After retiring as a player, Laudrup took up coaching, and became assistant manager of the Denmark national team. He got his first manager job at former club Brøndby in 2002, whom he guided to the 2005 Danish Superliga championship. He chose not to extend his contract with Brøndby in May 2006. He took over as coach of Getafe and had notable success there. He brought the club comparative success in the Copa del Rey and UEFA Cup, and the team's attacking style received plaudits. On 15 June 2012, Laudrup was appointed the manager of Premier League club Swansea City on a two-year contract. In his first season in south Wales, he won the League Cup, the first major English trophy in Swansea's 100-year history. On 4 February 2014, he was sacked by Swansea after a "significant" slump in the Premier League, leaving them two points above the relegation zone. Laudrup then managed Qatari clubs Lekhwiya and Al Rayyan between 2014 and 2018.

On 16 October 2021, at a show celebrating the National Olympic Committee and Sports Confederation of Denmark's 125th anniversary, 125 candidates for the title of the greatest ever Danish sports star had been reduced to eight, and Laudrup was named the winner.

==Club career==
Born in Frederiksberg, Copenhagen, Michael Laudrup began playing football in father Finn Laudrup's childhood club Vanløse. When Finn Laudrup became player/coach of Brøndby in 1973, the family moved to Brøndby and both Michael and his brother Brian Laudrup started playing for the club as well. Michael followed his father to the top-flight Danish 1st Division club KB in 1976, while Brian remained at Brøndby.

===Early career===
Laudrup made his senior debut playing for KB in 1981, and made his debut for the Danish under-19 national team in February 1981. In all, he scored a combined total of 14 goals in 25 games at various youth levels. He went back to play for Brøndby in 1982, where his father had ended his career in 1981, contributing to the promotion of Brøndby to the 1st Division.

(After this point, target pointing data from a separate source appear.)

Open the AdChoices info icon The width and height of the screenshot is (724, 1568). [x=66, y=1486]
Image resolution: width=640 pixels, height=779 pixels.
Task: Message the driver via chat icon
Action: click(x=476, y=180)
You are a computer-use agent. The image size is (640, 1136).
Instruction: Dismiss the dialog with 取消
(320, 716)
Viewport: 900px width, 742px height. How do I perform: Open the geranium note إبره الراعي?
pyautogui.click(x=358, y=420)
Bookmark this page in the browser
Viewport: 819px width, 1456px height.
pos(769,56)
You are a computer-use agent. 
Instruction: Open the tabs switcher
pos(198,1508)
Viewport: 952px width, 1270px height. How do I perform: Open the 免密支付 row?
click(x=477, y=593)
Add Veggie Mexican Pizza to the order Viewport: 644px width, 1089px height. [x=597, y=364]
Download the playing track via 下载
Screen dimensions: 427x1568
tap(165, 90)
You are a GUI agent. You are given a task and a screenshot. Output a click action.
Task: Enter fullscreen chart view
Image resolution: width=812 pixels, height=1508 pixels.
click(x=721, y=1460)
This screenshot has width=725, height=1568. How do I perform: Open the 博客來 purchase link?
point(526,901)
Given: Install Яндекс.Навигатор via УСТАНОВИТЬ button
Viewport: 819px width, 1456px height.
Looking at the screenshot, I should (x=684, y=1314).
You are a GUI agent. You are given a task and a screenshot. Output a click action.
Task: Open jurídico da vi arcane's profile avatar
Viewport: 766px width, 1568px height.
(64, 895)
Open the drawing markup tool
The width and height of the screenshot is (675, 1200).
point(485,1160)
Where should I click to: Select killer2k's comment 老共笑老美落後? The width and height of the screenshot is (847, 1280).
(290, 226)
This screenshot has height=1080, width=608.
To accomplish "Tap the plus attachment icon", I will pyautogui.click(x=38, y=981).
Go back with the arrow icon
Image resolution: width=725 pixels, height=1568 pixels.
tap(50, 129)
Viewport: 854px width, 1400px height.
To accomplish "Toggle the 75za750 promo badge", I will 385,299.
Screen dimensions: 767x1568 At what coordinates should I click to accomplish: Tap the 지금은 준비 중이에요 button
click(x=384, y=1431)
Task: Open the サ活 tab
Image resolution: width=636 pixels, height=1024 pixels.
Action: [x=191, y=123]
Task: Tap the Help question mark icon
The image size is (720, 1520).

At Brøndby, Laudrup scored two goals in the club's 1st Division debut game, as fellow promoted team B 1909 were beaten 7–1. He scored 15 league goals in 1982, and ended the season as the third top goal scorer of the 1st Division. His accomplishments earned him the 1982 Danish Player of the Year award. He played part of the 1983 season for Brøndby, and scored nine goals, before he was sold to defending Serie A champions Juventus from Italy in June 1983. It was the biggest transfer deal in Danish football at the time, worth around $1 million. He was due to sign for Liverpool the same year on a three-year contract, but at the last minute, Liverpool proposed a four-year contract and Laudrup opted not to sign.

===Lazio===

Under restriction of a maximum of two foreign players in the team, of which the club had Polish midfielder Zbigniew Boniek and Michel Platini, Juventus initially lent Laudrup to newly promoted Rome club Lazio for a single season, something he had not been informed about before signing for Juventus. With Lazio, he scored two goals in his Serie A debut, a 2–4 loss to Hellas Verona. In his first year at Lazio, Lazio narrowly avoided relegation, but as Juventus wanted to keep Boniek and Platini, he stayed for another year. Lazio started the 1984–85 season poorly, eventually finishing in last place to become relegated to Serie B. Laudrup scored just one goal that season.

===Juventus===

Laudrup returned to Juventus in summer 1985 to replace Zbigniew Boniek, playing alongside Michel Platini. In his first year at the club, he won the 1985–86 Serie A as well as the Intercontinental Cup trophy, scoring the equalising goal in the final of the latter tournament, although he later missed a penalty in the resulting shoot-out; he was once again named Danish Player of the Year in 1985. However, the following season was not a success for Laudrup, who suffered multiple injuries. When Platini retired in 1987, Laudrup was expected to lead the team in his place, playing alongside newly bought Welsh forward Ian Rush. But Laudrup failed to live up to Platini's standards and did not score any goals, despite playing all 30 matches of the 1987–88 season.

===Barcelona===
After an unsuccessful season with Juventus, Laudrup decided it was time to leave, looking for a new experience after six years in Italy. In 1989, he joined Spanish club Barcelona on the premise that Dutch coach Johan Cruyff, his childhood role model, had been assembling a team that was striving for success. Immediately, Laudrup enjoyed major success under Cruyff's leadership, citing the Dutchman's philosophy and perception of the game as one of the main assets that helped foster his talent. He was one of the restricted three foreign players allowed in the team, alongside Dutch defender Ronald Koeman and Bulgarian striker Hristo Stoichkov, who were the pillars of the Barça "Dream Team", along with rising stars Pep Guardiola, José Mari Bakero and Txiki Begiristain.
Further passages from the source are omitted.